FBI Foils Alleged Plot in NJ, ADC Reissues ‘Know Your Rights’ Advisory
Washington, DC | May 8, 2007 | www.adc.org | In a conference call with the American-Arab Anti-Discrimination Committee (ADC) and other Arab, Muslim, and South Asian American organizations earlier this afternoon, FBI Headquarters officials advised ADC of some unclassified details concerning the FBI arrests behind the alleged plot to attack the Fort Dix Army post in New Jersey. Monday‘s arrests by FBI and the New Jersey US Attorney‘s Office were part of an ongoing investigation into an alleged terror plot to attack the Fort Dix Army post and to “kill as many soldiers as possible.” Six people are now in custody and charges will be announced soon.
During the call, FBI officials thanked the Arab, Muslim, and South Asian-American communities for their outreach efforts and for working with law enforcement to combat violence and hate in all its forms. ADC acknowledges the FBI’s efforts in alerting the community to these recent developments and emphasizes the need for continued dialog and cooperation with law enforcement and other government agencies in order to combat negative misconceptions and the stereotyping of entire communities based on the actions of a few individuals.
During the call, FBI Headquarters officials assured ADC and the other organizations that today‘s developments are not reflective of the Arab, Muslim, or South Asian-American communities and should not be taken as such by members of the media or the general population.
ADC was assured that the charges which will be announced shortly today are for individuals and not for a religion or an ethnic or racial group and should not be taken as such by members of the media or the general population. ADC lauds the FBI for conducting a thorough investigation and making individual arrests based on that investigation.
Further, ADC reminds members of the media to be mindful of using terminology that would associate this alleged criminal conduct with any specific religion as a whole or any particular ethnic or racial communities. Rather, as the FBI clearly indicated, these are the deplorable alleged actions of individuals.
KNOW YOUR RIGHTS ADVISORY
In light of these developments, ADC reminds members of the Arab, Muslim, and South Asian-American communities that equal protection and due process rights are afforded to everyone, including non-citizens, in the United States. ADC urges anyone who is contacted by law enforcement for an interview to strongly consider:
1) Making sure that an attorney is present at all times during any interview.
2) Entering an interview with the understanding that the interviewee has absolute discretion as to what questions to answer. For example, one may choose to answer questions about their neighborhood or activity they may deem suspicious and yet refuse to answer any questions regarding their immigration status.
ADC also urges anyone who is contacted by law enforcement to contact the ADC Legal Department and provide details concerning the incident by calling (202) 244-2990 or via email at firstname.lastname@example.org email@example.com>
Upon request, ADC will do its best to provide third party observers, in cases where individuals would want such additional safeguards.
Additionally, due to these recent developments, ADC is releasing the following advisory statement to members of the Arab, Muslim, South Asian, and Sikh American communities. ADC feels it prudent to issue this advisory statement due to the potential of a backlash against these communities and given the historically documented acts of hate-motivated violence including vandalism against these communities.

## Given entries
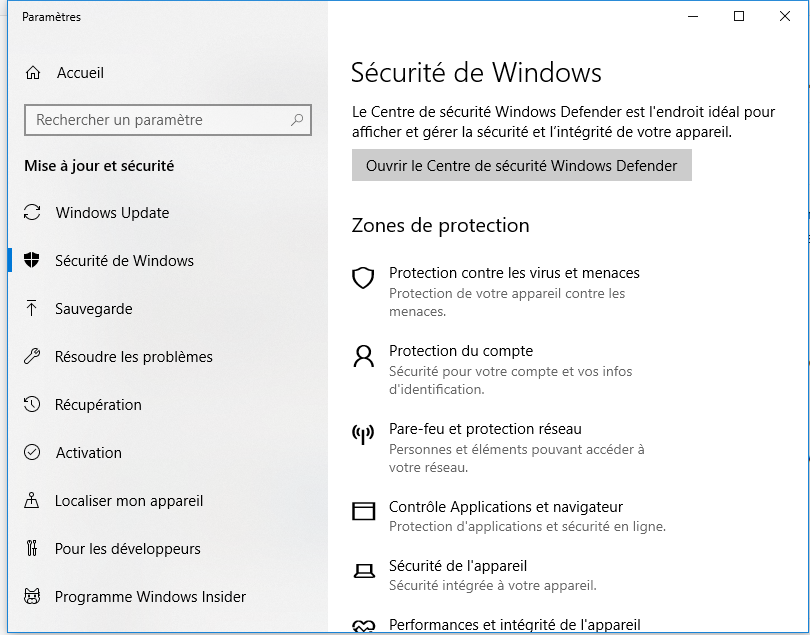Viewport: 810px width, 635px height.
Task: Click the Pour les développeurs tools icon
Action: pos(32,548)
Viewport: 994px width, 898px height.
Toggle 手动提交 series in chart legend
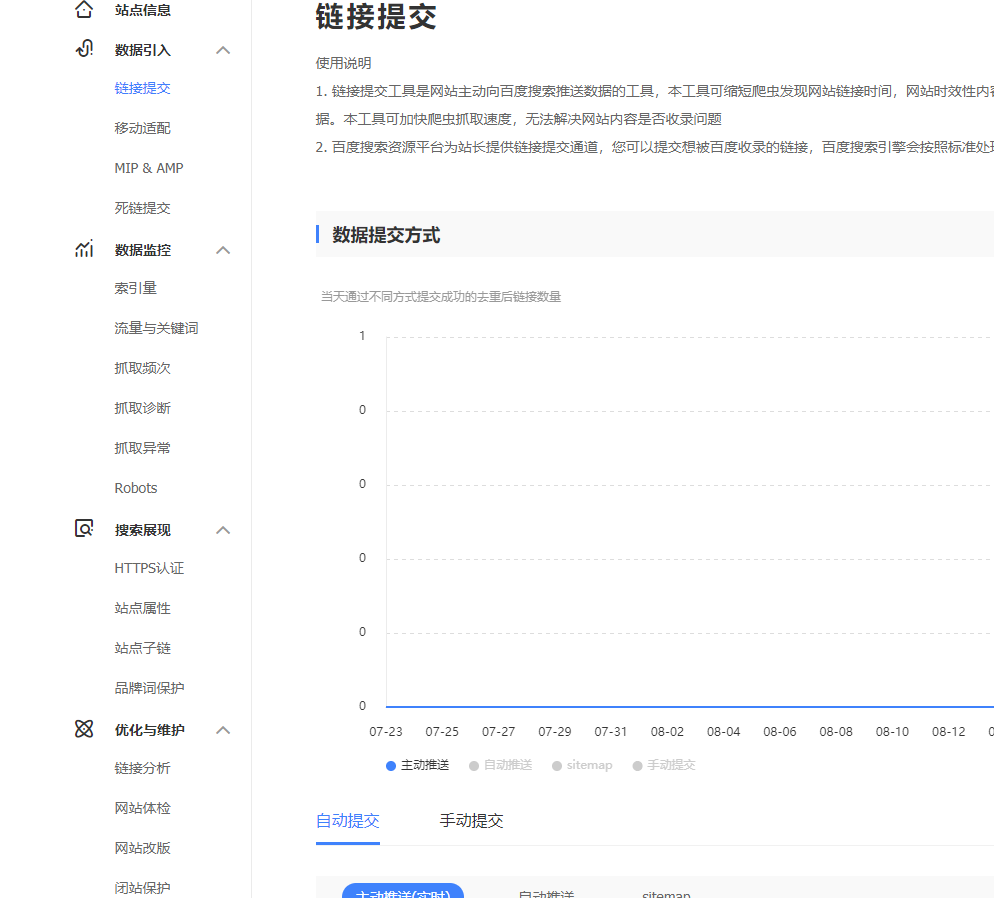pos(663,765)
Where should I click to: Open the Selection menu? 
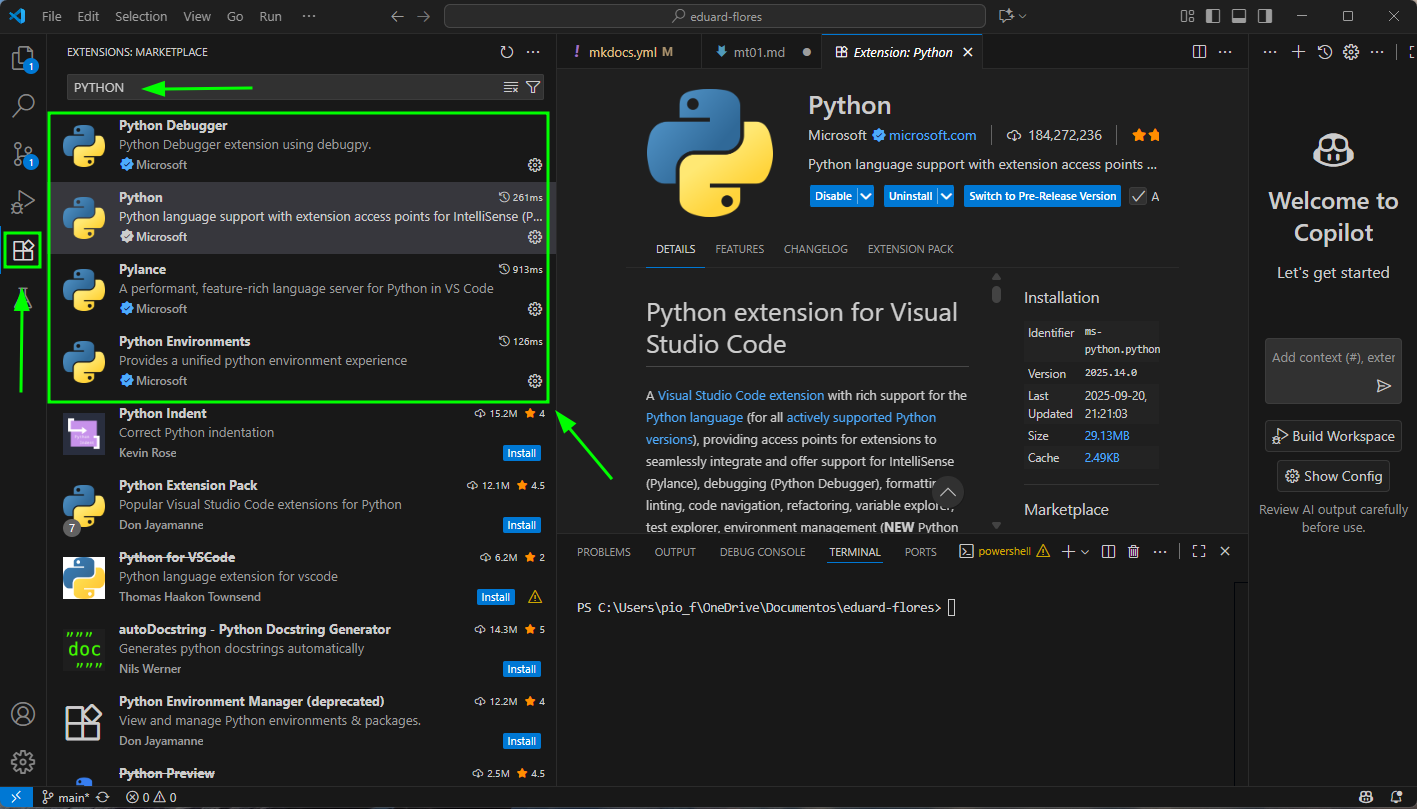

## What you will do
Using the press release on the Fort Dix arrests, decide whether each statement agrees with it: (a) Six people were in custody when the statement was issued. (b) ADC says non-citizens in the United States lack equal protection and due process rights. (c) ADC recommends having an attorney present only at the start of an interview. Answer yes or no for each and quote the words of the press release that settle it.

## Answer to the problem
(a) Yes: "Six people are now in custody"
(b) No: "equal protection and due process rights are afforded to everyone, including non-citizens, in the United States"
(c) No: "Making sure that an attorney is present at all times during any interview."